Desde nuestra trinchera se veía todo diferente. El tiempo parecía haberse detenido y cada día era igual al anterior. Mismo camino, mismas caras, mismo ritual de preparación para luchar contra un enemigo que avanzaba a golpe de oleadas. La pandemia lo llenaba todo, hasta tal punto que dejamos de ver que la vida seguía su curso y que otras enfermedades continuaban su rumbo, aparentemente sin freno, apareciendo ante nosotros cuando, a veces, ya era demasiado tarde.
La propagación de la enfermedad nos obligó a levantar barreras, a ponerlas entre nosotros, ante nuestras familias y ante nuestros pacientes. Un muro alto, pero transparente, que nos permitía ver qué había al otro lado para así no perder el camino a seguir.

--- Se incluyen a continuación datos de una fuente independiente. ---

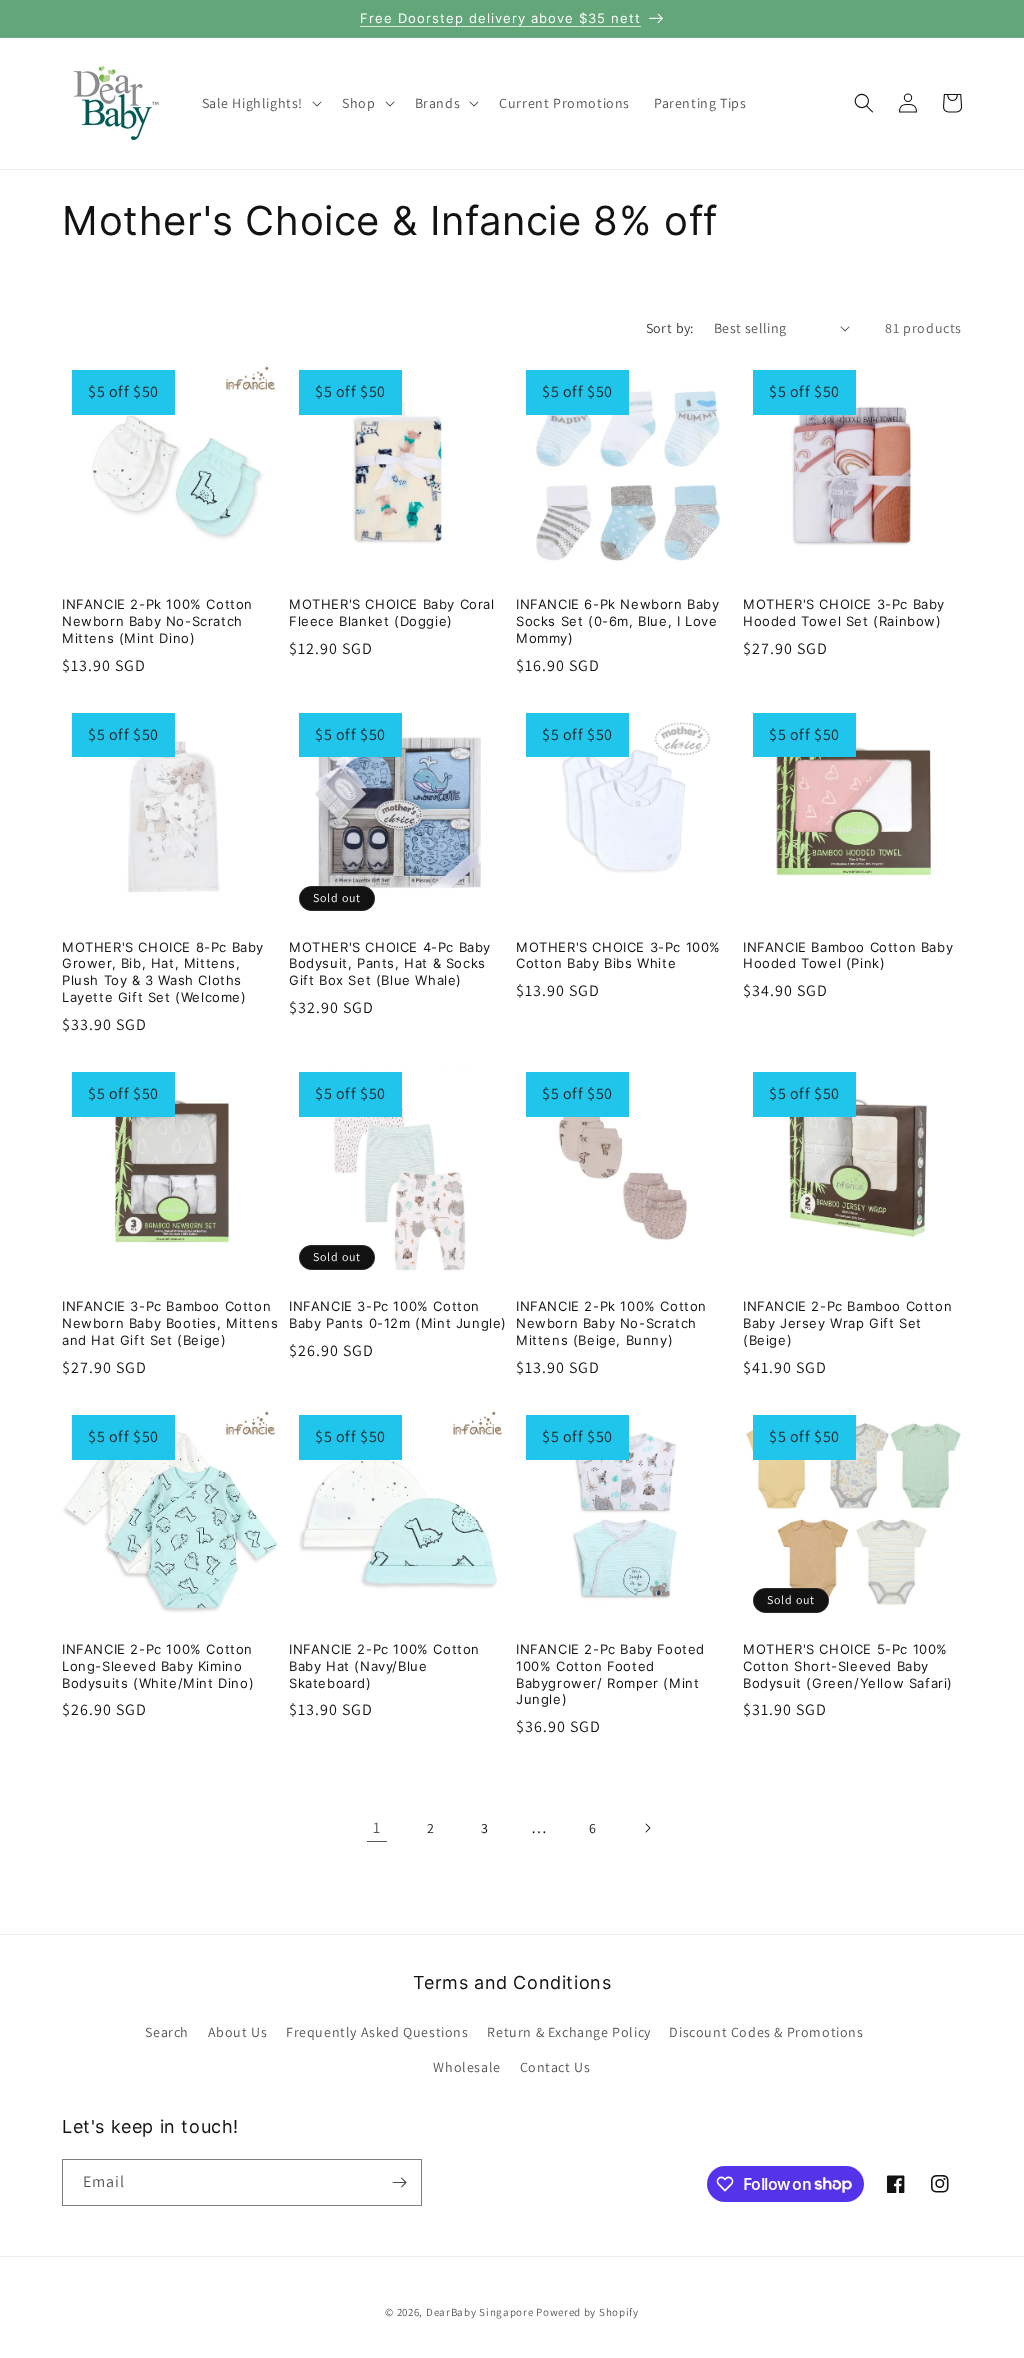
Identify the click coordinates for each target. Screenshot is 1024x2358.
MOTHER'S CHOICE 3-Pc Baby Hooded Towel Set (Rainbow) (844, 612)
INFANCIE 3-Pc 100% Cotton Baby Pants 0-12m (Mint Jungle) (398, 1314)
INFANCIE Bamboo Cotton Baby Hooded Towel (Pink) (848, 955)
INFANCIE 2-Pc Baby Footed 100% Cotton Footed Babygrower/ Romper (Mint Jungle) (610, 1674)
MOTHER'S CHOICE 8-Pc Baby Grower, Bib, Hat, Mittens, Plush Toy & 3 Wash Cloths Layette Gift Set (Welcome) (163, 972)
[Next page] (647, 1828)
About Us (238, 2032)
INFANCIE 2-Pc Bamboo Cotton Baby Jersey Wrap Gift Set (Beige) (847, 1323)
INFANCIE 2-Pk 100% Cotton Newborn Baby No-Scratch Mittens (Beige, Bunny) (611, 1323)
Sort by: (670, 328)
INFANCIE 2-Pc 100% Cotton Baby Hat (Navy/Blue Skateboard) (384, 1666)
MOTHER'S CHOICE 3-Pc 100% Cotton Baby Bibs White (618, 955)
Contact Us (555, 2067)
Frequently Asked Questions (377, 2032)
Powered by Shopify (587, 2312)
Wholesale (466, 2067)
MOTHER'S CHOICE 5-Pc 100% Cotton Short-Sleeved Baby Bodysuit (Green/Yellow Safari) (848, 1666)
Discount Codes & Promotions (766, 2032)
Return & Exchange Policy (568, 2032)
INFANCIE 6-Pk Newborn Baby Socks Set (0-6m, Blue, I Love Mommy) (618, 621)
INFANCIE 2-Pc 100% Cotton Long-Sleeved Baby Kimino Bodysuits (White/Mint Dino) (158, 1666)
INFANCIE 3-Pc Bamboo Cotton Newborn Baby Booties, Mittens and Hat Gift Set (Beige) (170, 1323)
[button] (260, 103)
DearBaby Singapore (480, 2312)
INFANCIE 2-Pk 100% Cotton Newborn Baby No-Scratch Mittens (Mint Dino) (157, 621)
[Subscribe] (399, 2182)
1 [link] (377, 1827)
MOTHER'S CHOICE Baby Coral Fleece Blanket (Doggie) (392, 612)
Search (167, 2032)
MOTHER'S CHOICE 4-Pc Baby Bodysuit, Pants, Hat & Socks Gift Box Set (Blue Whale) (390, 964)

De forma paradójica, ese muro, más que separar, nos hizo ver lo necesario que era el trato humano con nuestros pacientes, la importancia de la empatía, la escucha y la comprensión, tanto con ellos como con sus familias.
Muros derribando otros muros invisibles, construidos durante años y que creíamos infranqueables: la separación entre las distintas especialidades médicas, asignatura pendiente a la hora de establecer una atención continuada al paciente, se desvanecía. Tras la mascarilla, todos éramos soldados del mismo ejército, encontrando el apoyo que necesitábamos en el que hasta entonces había sido casi un desconocido. Humanidad… humanidad en el mismo lado de la trinchera.